[AIM OF THE EXERCISE] Search the listing below for the word "agent" and return each line that contains it.

[THE INPUT]
┌──

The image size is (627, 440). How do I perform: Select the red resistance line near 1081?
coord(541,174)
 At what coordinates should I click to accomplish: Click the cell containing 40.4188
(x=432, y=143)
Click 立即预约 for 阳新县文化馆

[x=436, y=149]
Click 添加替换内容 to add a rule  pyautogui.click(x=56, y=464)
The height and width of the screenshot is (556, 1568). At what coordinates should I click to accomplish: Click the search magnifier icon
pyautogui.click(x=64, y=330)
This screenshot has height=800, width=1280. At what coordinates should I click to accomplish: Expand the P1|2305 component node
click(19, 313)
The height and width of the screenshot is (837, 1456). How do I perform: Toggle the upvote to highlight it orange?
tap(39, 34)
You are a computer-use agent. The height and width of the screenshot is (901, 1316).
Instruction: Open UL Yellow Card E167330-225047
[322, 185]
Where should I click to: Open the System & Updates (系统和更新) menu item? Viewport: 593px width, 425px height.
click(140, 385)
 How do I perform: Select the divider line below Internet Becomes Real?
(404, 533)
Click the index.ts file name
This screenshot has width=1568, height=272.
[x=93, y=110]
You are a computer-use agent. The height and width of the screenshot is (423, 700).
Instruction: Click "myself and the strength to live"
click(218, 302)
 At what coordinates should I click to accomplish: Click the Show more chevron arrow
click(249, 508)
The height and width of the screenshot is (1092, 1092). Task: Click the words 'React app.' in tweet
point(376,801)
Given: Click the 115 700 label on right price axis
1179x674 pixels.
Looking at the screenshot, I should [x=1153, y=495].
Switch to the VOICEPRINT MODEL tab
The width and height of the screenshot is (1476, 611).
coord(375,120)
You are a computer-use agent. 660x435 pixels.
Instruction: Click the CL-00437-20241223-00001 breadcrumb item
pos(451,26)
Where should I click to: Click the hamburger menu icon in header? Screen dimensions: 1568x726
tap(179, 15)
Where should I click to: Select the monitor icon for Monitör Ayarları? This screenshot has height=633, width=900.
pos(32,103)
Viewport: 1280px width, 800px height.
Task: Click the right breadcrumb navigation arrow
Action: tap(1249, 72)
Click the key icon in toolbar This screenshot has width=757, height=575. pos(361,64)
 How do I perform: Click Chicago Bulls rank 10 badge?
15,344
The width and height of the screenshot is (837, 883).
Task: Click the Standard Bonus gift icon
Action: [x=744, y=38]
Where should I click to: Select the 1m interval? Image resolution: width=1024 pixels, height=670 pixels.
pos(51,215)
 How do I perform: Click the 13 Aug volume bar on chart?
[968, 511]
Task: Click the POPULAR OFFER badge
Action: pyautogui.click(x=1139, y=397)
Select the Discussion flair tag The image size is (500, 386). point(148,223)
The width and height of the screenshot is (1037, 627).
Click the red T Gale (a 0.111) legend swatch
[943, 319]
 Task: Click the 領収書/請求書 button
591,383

└──

[OUTPUT FOR THIS TASK]
You are a computer-use agent. The height and width of the screenshot is (901, 1316).
You are a computer-use agent. The height and width of the screenshot is (423, 700).
You are a computer-use agent. 660x435 pixels.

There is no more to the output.